» Problem statement
Rescale the entries between the lines holding "Where should I click to: Open" and "Task: Collapse the", inclusive, writing all those lines out again with the requests included. Multiply each coordinate in the answers by 0.9 and round to whole numbers with halves going up, but leave the numbers in the requests unchanged.

» Source material
:::

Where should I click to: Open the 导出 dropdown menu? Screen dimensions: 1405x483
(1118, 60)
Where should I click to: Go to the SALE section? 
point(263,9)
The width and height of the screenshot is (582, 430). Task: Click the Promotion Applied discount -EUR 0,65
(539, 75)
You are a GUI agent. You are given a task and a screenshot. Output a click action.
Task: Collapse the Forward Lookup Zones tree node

:::

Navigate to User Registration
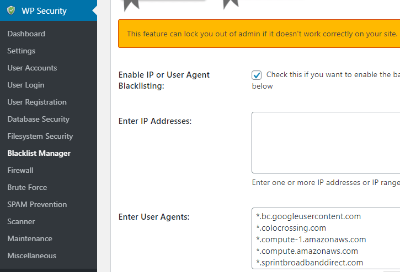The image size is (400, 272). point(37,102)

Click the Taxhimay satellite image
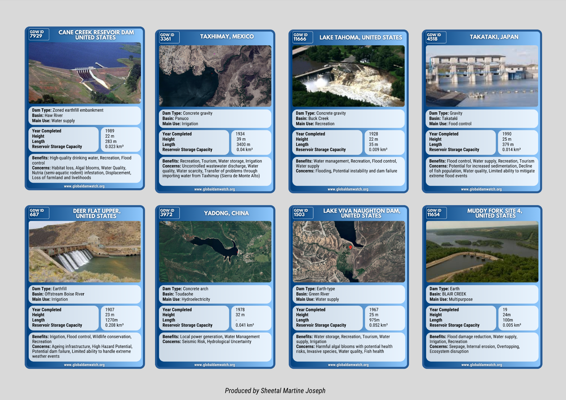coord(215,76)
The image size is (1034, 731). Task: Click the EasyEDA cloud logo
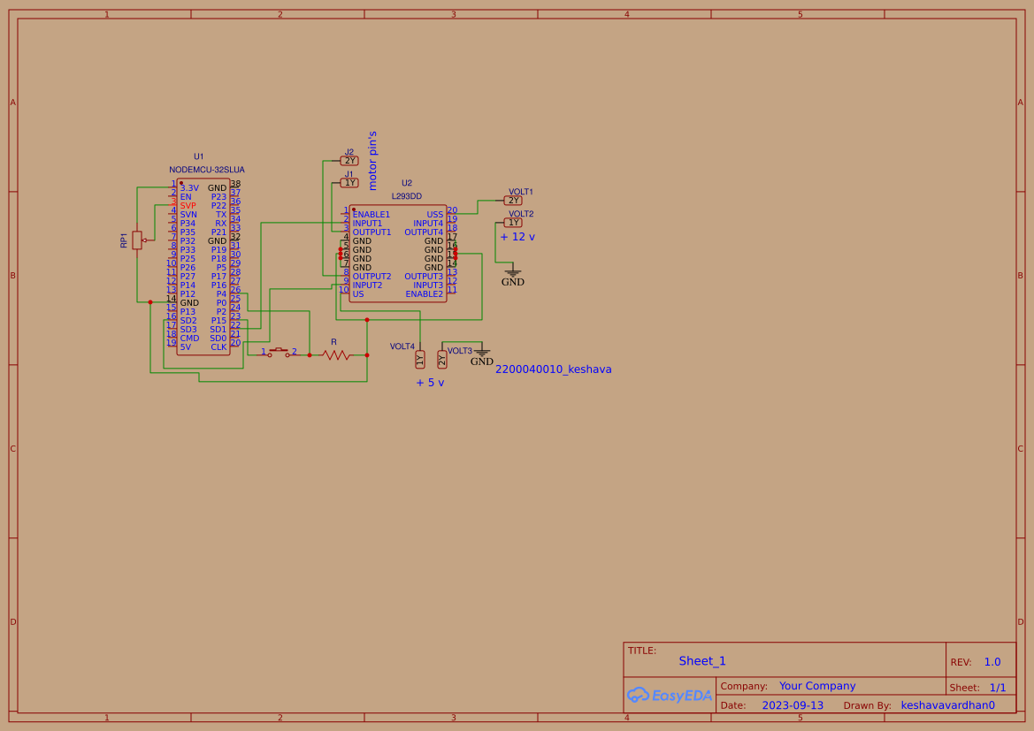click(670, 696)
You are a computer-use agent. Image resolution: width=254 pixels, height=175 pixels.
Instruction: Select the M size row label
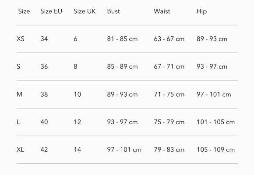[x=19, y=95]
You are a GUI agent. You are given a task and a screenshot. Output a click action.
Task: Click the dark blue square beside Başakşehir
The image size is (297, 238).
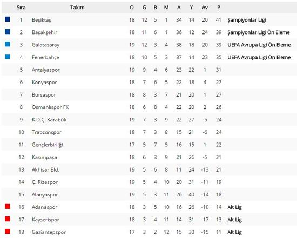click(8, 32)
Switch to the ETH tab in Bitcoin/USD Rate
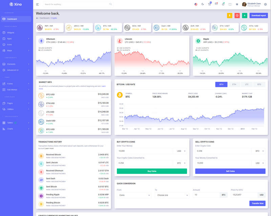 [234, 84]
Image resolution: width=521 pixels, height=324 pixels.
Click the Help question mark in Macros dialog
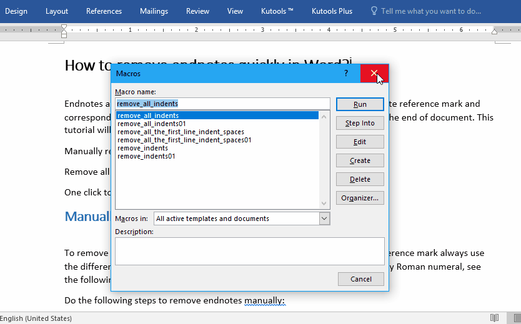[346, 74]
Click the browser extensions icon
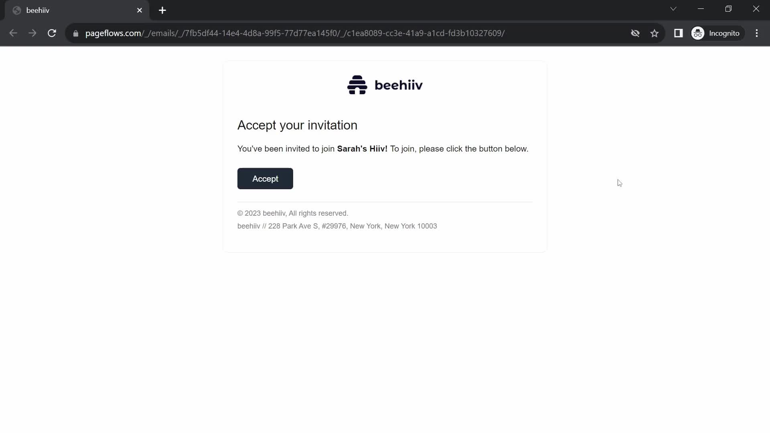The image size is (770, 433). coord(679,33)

:::

» Result of the task
Where should I click to: Open the 导出 dropdown menu? Screen dimensions: 1405x483
(1006, 54)
Where should I click to: Go to the SALE section? 
point(237,8)
The width and height of the screenshot is (582, 430). Task: Click the Promotion Applied discount -EUR 0,65
(485, 68)
You are a GUI agent. You are given a task and a screenshot. Output a click action.
Task: Collapse the Forward Lookup Zones tree node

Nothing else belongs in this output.